Your goal →
The answer should be the lines from the one with "согласие (65, 2541)" through the final line of the entries, restated word for word.

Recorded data
★ ★ ★ ★ ★
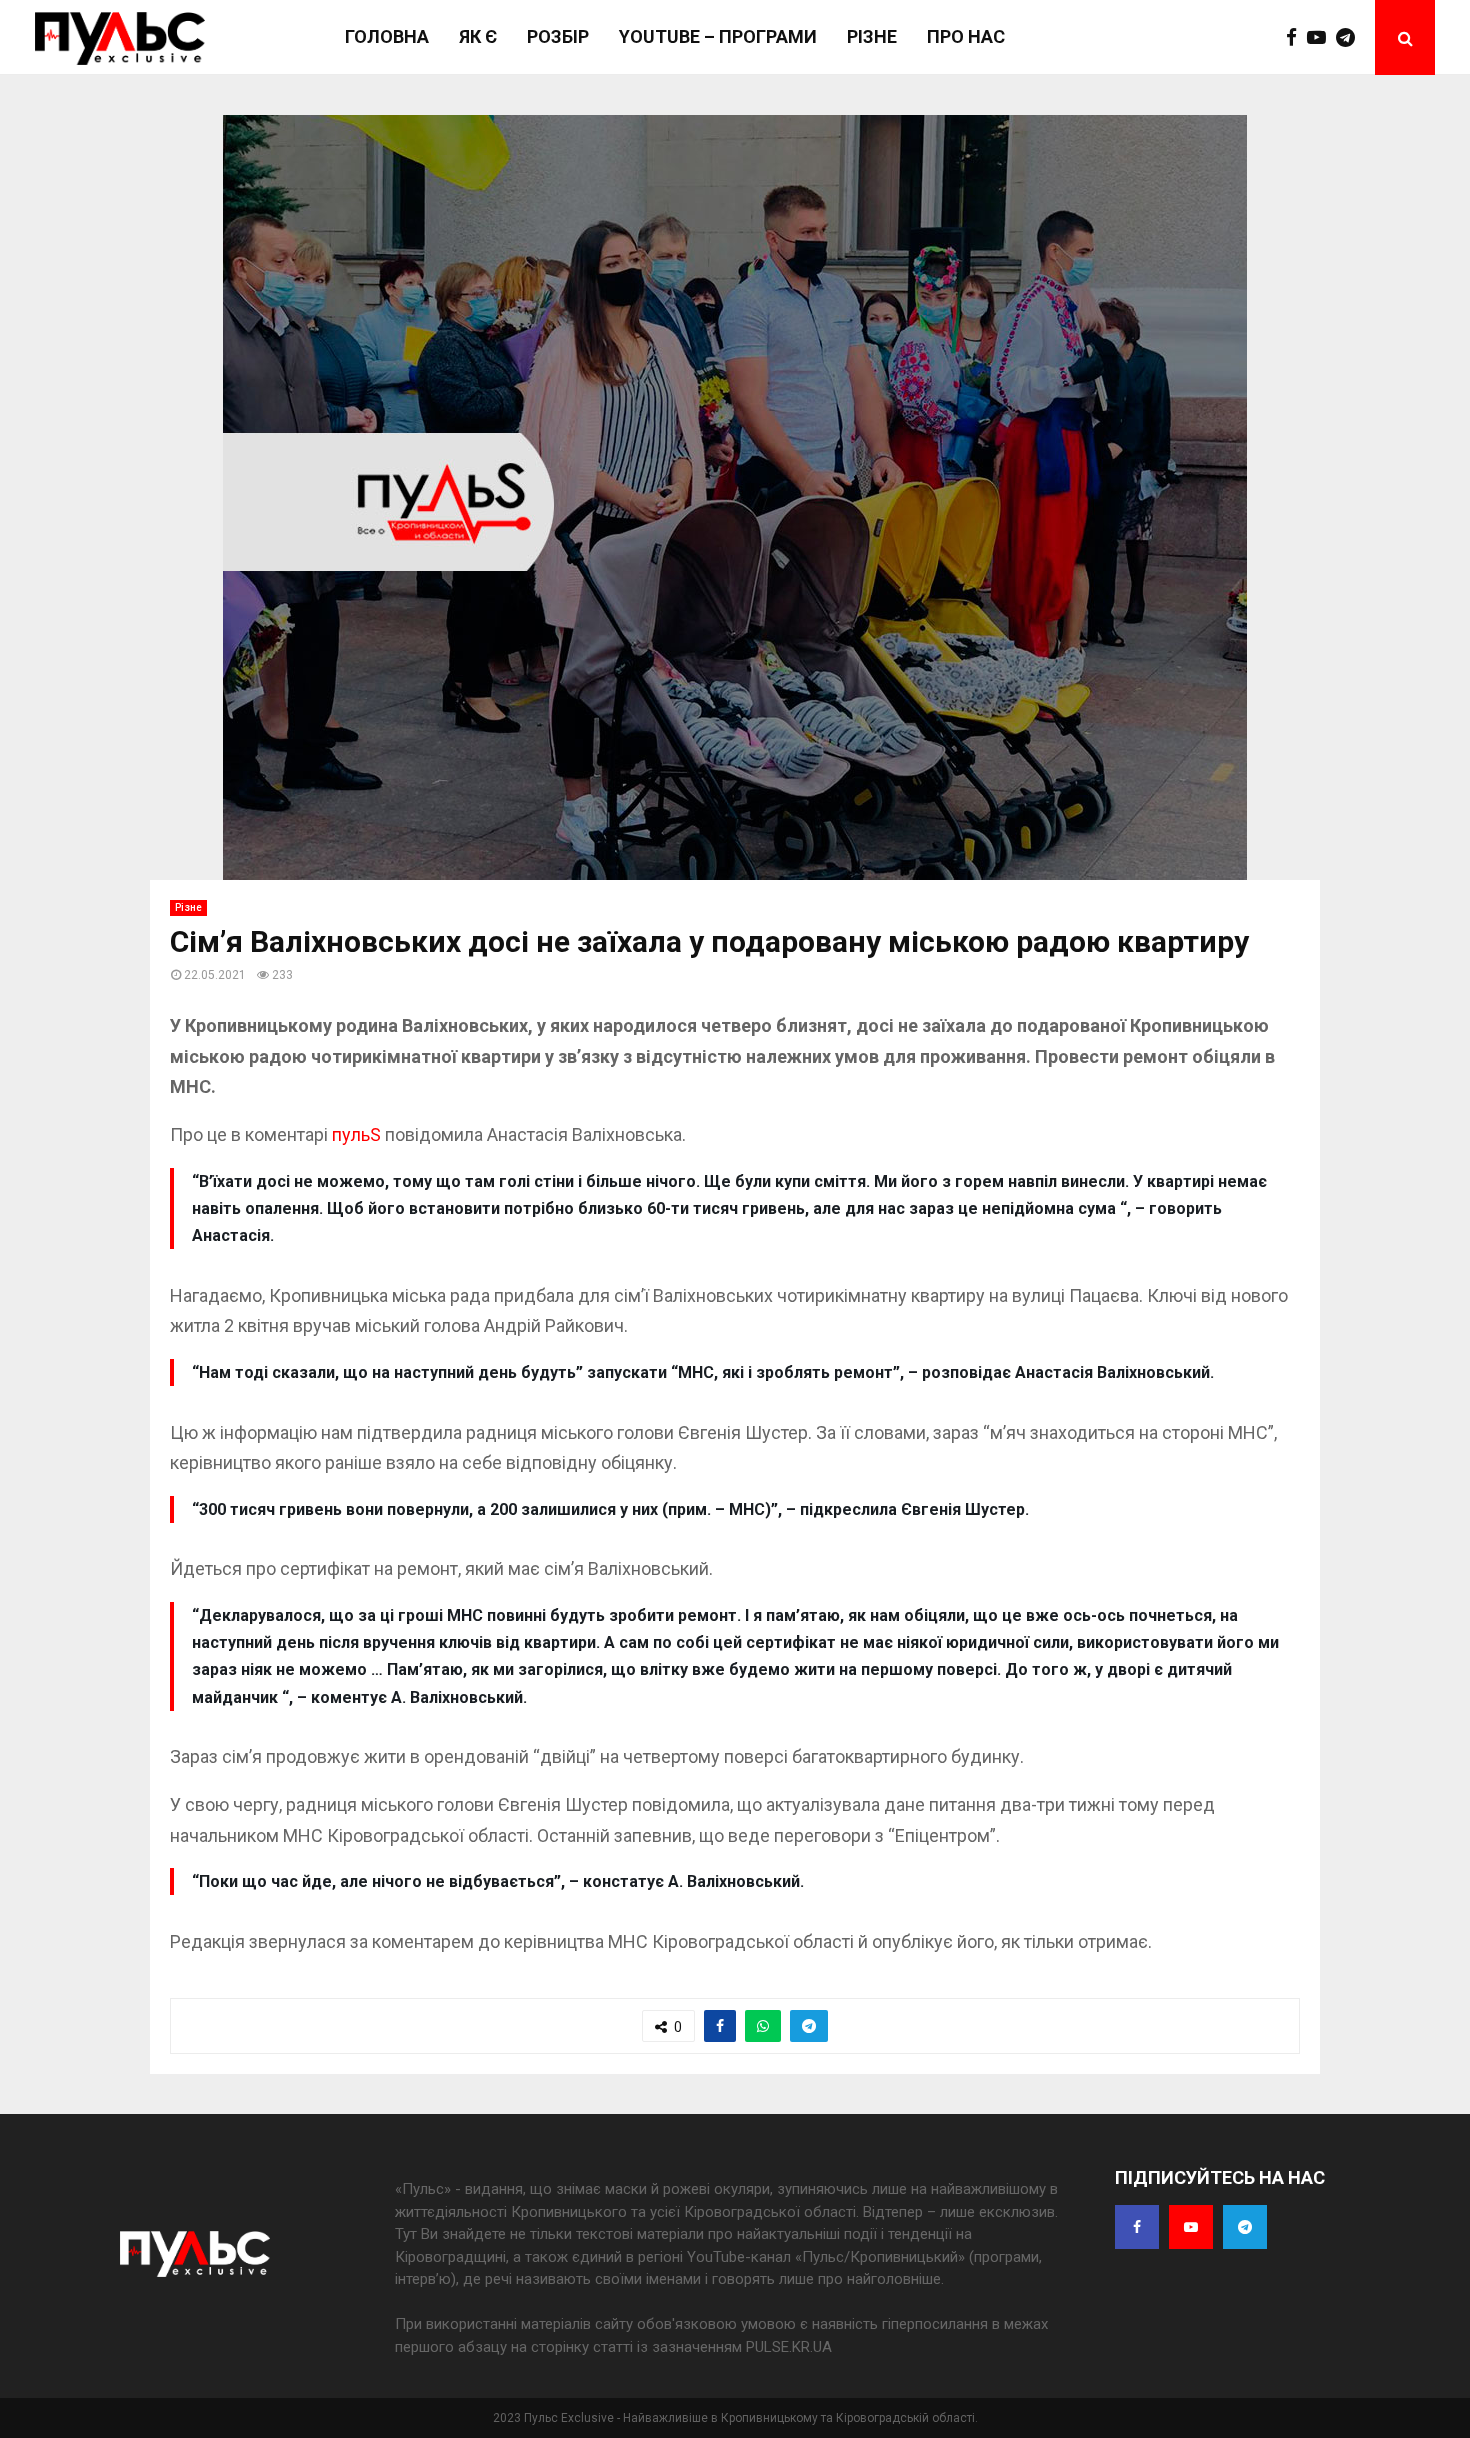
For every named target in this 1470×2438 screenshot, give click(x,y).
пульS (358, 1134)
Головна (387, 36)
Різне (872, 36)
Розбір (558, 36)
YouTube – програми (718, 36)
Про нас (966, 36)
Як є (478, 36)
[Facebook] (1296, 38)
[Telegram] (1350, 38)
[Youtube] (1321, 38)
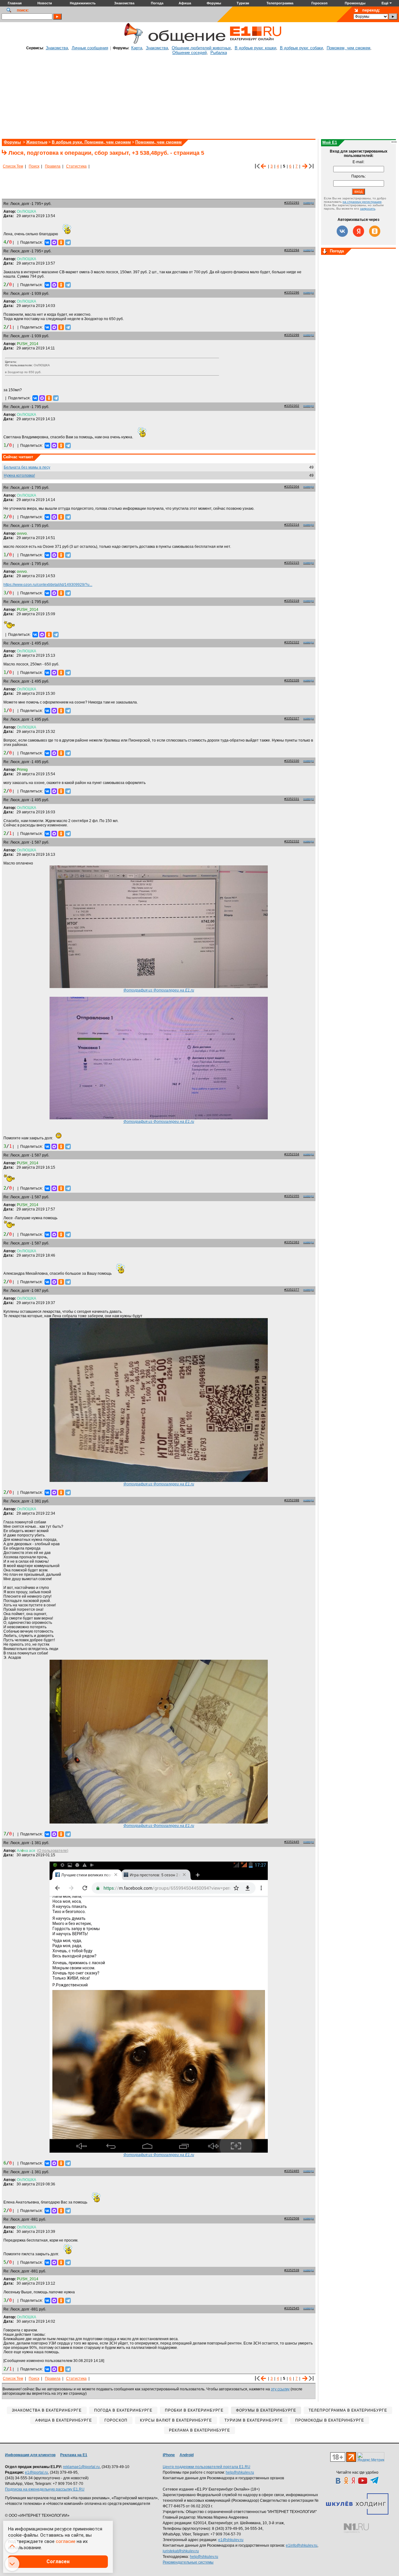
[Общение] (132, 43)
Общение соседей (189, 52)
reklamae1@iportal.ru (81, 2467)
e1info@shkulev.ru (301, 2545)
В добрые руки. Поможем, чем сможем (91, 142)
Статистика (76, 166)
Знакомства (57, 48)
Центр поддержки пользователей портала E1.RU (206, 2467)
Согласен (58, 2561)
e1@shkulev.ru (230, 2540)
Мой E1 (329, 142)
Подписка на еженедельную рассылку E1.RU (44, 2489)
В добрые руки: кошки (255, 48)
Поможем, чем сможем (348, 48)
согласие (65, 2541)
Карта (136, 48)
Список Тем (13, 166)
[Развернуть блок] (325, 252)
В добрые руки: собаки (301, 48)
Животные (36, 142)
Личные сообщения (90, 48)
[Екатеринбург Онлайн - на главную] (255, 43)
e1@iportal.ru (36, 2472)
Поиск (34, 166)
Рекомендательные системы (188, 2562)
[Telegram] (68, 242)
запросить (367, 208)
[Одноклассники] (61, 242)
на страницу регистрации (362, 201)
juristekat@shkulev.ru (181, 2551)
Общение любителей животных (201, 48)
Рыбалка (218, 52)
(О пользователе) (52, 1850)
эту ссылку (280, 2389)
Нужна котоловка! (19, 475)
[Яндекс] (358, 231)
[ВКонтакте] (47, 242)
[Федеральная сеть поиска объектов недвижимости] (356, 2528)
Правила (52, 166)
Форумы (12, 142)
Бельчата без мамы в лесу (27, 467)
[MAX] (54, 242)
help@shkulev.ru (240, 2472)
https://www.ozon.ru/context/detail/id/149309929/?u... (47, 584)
★ ★ ★ ★ ★
Response to this task →
согласие (65, 2541)
Карта (136, 48)
Список Тем (13, 166)
[Развернуть блок] (325, 252)
В добрые руки: собаки (301, 48)
Животные (36, 142)
Личные сообщения (90, 48)
[Екатеринбург Онлайн - на главную] (255, 43)
e1@iportal.ru (36, 2472)
Поиск (34, 166)
Рекомендательные системы (188, 2562)
[Telegram] (68, 242)
запросить (367, 208)
[Одноклассники] (61, 242)
на страницу регистрации (362, 201)
juristekat@shkulev.ru (181, 2551)
Общение любителей животных (201, 48)
Рыбалка (218, 52)
(О пользователе) (52, 1850)
эту ссылку (280, 2389)
Нужна котоловка! (19, 475)
[Яндекс] (358, 231)
[ВКонтакте] (47, 242)
[Федеральная сеть поиска объектов недвижимости] (356, 2528)
Правила (52, 166)
Форумы (12, 142)
Бельчата без мамы в лесу (27, 467)
[MAX] (54, 242)
help@shkulev.ru (240, 2472)
https://www.ozon.ru/context/detail/id/149309929/?u... (47, 584)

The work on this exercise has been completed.